Stated problem:
Turn the stretch of the records from the line containing "You are a computer-use agent. The height" through the line containing "Action: (309, 32)" into a numbered list, leaving out any blank lines.

+++ Records supplied +++

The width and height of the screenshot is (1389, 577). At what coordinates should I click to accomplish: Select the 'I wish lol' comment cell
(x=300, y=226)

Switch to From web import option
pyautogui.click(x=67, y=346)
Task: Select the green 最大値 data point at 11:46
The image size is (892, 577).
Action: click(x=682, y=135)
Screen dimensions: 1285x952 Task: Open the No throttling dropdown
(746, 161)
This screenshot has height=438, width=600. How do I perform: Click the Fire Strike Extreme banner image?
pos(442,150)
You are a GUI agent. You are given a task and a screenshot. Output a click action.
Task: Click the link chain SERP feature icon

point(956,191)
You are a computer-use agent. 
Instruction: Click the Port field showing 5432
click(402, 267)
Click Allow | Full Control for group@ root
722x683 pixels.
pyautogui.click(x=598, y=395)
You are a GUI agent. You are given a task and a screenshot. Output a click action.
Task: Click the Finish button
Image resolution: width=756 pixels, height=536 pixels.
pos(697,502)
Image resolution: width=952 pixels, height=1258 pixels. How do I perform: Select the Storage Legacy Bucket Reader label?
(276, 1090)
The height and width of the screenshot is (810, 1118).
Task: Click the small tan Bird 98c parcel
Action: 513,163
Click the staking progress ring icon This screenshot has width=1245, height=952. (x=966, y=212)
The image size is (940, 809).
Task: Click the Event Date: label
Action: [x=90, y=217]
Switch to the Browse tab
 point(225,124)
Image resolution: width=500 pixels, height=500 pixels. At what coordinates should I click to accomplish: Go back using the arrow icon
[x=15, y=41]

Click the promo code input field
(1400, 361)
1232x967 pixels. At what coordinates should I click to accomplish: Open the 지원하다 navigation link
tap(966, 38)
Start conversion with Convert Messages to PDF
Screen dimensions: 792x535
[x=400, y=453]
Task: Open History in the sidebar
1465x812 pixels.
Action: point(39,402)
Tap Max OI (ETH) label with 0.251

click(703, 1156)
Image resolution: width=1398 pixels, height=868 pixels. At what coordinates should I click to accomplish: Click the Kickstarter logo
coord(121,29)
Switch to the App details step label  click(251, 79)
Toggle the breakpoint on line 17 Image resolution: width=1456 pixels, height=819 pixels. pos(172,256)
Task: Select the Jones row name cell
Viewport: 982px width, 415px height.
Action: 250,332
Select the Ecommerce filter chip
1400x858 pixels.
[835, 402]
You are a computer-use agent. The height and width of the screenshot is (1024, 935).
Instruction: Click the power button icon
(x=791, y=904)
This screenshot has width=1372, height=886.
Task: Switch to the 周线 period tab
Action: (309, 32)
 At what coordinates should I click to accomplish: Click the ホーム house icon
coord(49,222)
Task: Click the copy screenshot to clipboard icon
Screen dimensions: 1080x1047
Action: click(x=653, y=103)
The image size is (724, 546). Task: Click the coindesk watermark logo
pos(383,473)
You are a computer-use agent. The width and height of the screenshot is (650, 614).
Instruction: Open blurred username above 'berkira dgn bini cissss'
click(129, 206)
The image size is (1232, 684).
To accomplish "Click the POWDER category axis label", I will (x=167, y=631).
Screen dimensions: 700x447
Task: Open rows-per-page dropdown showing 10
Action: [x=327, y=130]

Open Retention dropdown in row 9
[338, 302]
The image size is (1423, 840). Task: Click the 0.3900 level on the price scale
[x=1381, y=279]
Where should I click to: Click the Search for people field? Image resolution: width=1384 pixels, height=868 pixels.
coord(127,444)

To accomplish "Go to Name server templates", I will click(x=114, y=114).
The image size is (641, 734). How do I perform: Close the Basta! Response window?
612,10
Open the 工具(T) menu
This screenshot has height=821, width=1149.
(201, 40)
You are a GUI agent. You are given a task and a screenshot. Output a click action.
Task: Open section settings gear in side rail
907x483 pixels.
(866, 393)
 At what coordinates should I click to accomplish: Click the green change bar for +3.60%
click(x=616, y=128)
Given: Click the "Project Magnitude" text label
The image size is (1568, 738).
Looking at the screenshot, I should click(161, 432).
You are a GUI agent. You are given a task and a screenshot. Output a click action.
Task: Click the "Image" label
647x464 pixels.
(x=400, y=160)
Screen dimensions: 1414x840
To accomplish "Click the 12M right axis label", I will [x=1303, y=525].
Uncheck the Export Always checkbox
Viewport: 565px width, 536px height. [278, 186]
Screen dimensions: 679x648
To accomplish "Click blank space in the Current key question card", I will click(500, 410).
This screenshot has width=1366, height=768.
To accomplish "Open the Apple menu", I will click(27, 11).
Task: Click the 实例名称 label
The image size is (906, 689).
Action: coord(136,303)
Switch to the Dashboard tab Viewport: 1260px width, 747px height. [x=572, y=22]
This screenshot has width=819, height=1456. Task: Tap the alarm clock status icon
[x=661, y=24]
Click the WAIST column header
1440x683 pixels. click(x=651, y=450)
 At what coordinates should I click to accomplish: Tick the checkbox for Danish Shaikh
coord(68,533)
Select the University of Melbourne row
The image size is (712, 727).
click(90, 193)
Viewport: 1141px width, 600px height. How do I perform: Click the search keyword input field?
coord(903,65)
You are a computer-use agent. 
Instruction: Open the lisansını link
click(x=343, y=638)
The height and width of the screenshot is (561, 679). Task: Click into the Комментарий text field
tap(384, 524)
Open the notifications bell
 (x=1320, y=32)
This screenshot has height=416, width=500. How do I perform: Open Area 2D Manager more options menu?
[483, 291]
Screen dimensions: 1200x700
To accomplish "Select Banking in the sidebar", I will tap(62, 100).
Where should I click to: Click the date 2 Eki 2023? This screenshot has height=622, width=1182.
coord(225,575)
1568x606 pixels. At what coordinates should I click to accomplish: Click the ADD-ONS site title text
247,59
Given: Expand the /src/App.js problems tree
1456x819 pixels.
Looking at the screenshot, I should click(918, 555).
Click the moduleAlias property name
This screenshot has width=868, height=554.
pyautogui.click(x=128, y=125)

+++

Result of the exercise:
1. You are a computer-use agent. The height and width of the screenshot is (1024, 935).
2. Instruction: Click the power button icon
3. (x=791, y=904)
4. This screenshot has width=1372, height=886.
5. Task: Switch to the 周线 period tab
6. Action: (309, 32)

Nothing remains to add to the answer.